Wajah Islam Indonesia Kontemporer: Surplus Penceramah, Paceklik Pemikir
LADUNI.ID, Jakarta - Indonesia beberapa tahun terakhir ini mengalami paceklik pemikiran Islam yang cemerlang akibat merosotnya kualitas para sarjana dan pemikir muslim brilian. Simak ulasan Sumanto al Qurtuby sebagai berikut.
***
Sarjana muslim yang mengkaji masalah keislaman, baik yang berdedikasi di perguruan tinggi maupun bukan, baik yang didikan luar negeri maupun dalam negeri, tentu saja melimpah ruah seiring dengan semakin meningkatnya tingkat kesejahteraan, perekonomian, kesadaran, dan pendidikan umat Islam serta banyaknya beasiswa yang disediakan oleh berbagai elemen (pemerintah maupun swasta, baik Indonesia maupun mancanegara) sehingga semakin membuka peluang masyarakat (muslim) untuk melanjutkan studi ke jenjang yang lebih tinggi hingga tingkat doktoral.
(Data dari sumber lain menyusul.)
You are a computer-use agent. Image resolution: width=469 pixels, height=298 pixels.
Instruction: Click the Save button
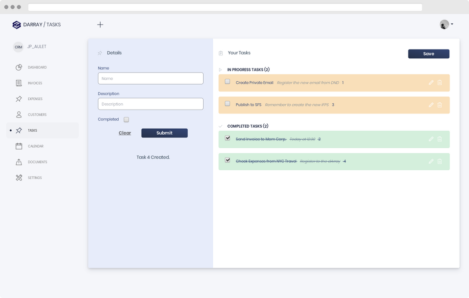(428, 54)
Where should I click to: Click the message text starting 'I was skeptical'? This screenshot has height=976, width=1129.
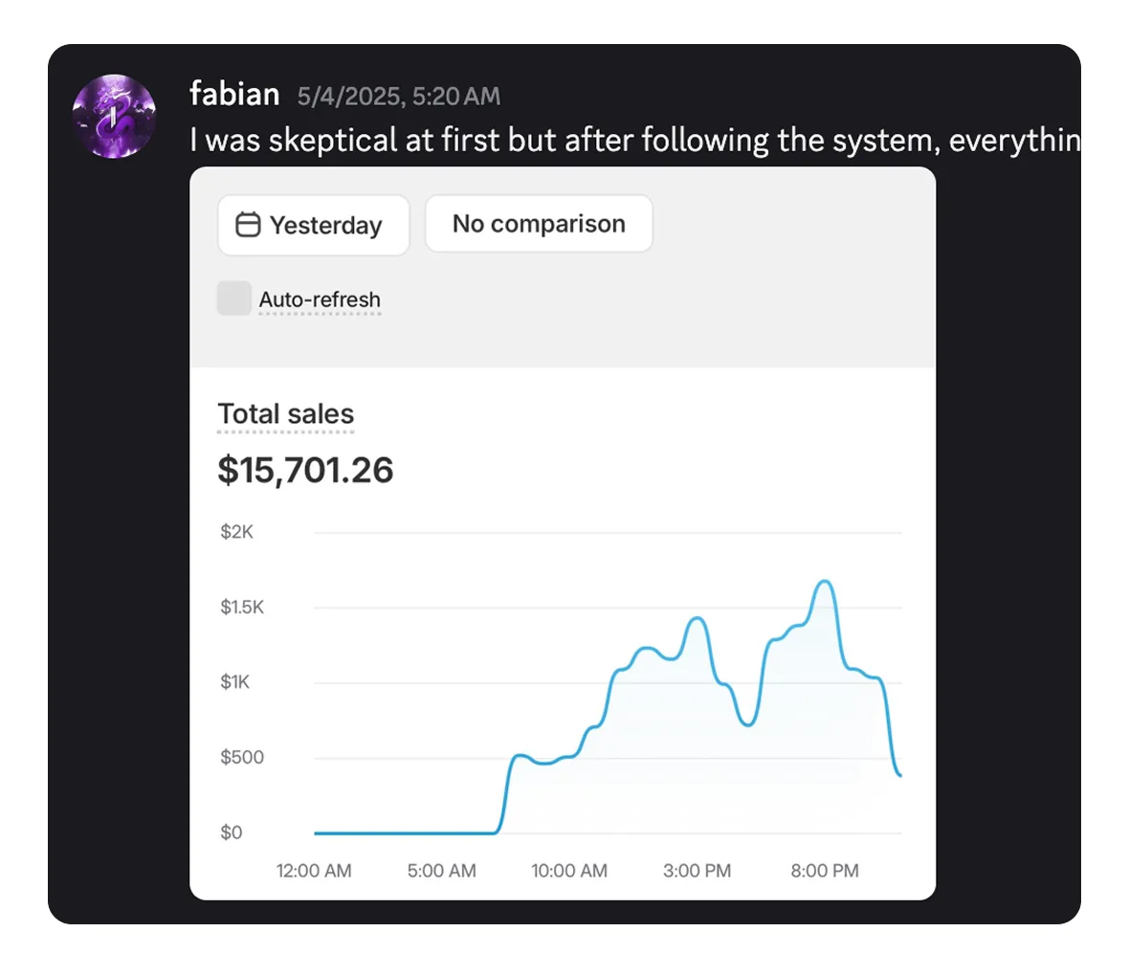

Tetapi, sekali lagi, output dari para sarjana Islam ini (baca, sarjana yang mengkaji dan menekuni masalah keislaman) masih belum maksimal dan belum berdampak luas di masyarakat.
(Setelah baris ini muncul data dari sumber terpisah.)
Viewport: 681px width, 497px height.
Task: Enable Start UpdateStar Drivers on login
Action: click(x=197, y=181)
Fenomena ini cukup kontras dengan periode 1980-an (atau bahkan lebih awal, 1970-an) hingga awal 1990-an di mana Indonesia mampu melahirkan para sarjana dan pemikir muslim yang mumpuni dan brilian sehingga mempengaruhi dinamika pemikiran Islam kala itu.
Pada periode itu, muncul sejumlah pemikir Islam yang gagasan-gagasan mereka sangat cemerlang dan genial sehingga menjadi bahan diskusi yang menggairahkan dunia akademik dan masyarakat publik muslim Indonesia secara umum.
Memuat Komentar ...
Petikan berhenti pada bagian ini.